If you need directions to a layout, please call the number listed for the layout.

For all other questions send email to info@tourdechooch.org

Our History

It was 1994 when the idea of Tour de Chooch was conceived in a hobby shop in Groveland, Massachusetts called Bay State Models. Win Nowell, owner of Bay State Models and I were discussing how customers would come into the shop, purchase all kinds of model railroad “stuff” and leave with no hint of where all this material was going or how it was being used. The next logical step was to have an informal open house/layout tour on a convenient Saturday so customers could show off what they building. The open house would be centered on Bay State Models so travel distance wouldn’t be excessive and, besides, every one that came to the shop knew one another. It would be low key and fun.

This conversation went on for a couple of weeks at the shop until one Saturday afternoon Bill Borelli came in to hang with the guys at the shop. Upon hearing of the idea Bill, without skipping a single heart beat, blurted out “we’ll call it Tour de Chooch!” In addition to being a model railroader Bill also had an active interest in motor sports.

Now we had an idea, a name and a lot of “let’s do it” enthusiasm. Bill took on the creation of artwork for fliers and I started building a flyer distribution display for the shop. Bill’s idea for the flyers was to print a single flyer for each host’s layout with a brief description of the layout, driving directions and an assigned number. The idea was that a visitor would look over the layout description in the flyer, choose the one or two layouts that he would like to see and off he went.
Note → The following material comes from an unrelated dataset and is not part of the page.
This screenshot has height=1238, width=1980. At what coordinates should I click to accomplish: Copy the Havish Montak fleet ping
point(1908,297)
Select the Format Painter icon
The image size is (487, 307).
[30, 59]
There were eight layouts signed on for that first year.

Right here is where the first lesson on open houses was learned. Hobbyists don’t choose which one they want to see. They have to see them all! If there are eight layouts all of them must be visited. If there are eighteen layouts then all of them must be visited also. It was 1999 that the Tour was expanded to two days with ten layouts. That slowed the traffic down so there was more time to visit. Each year after 1999 the Tour continued to grow even though the tour had layouts that were one hundred miles apart in two states. In 2009 there were twenty-seven layouts on the Tour.

The second lesson learned was now that the Tour was established modelers would pick out the “new layout” on the Tour and head there first. That put up to two hundred visitors at the new host’s layout! It was now time to institute crowd control!

In 2011 after seventeen years of organizing the Tour the reigns were passed to Keith Shoneman. Today Rand Hoven puts together the Tour with help from Ken Rice, Stan Ames, Fred Hessler and others who work to bring yet another year of great hobby experiences together.

Let the Tour continue for many years to come and bring camaraderie, sharing and fun to generations of model railroaders.

Bruce Robinson

The tour consists of model railroad open houses across Massachusetts and New Hampshire. It is like a train show that only displays model railroads.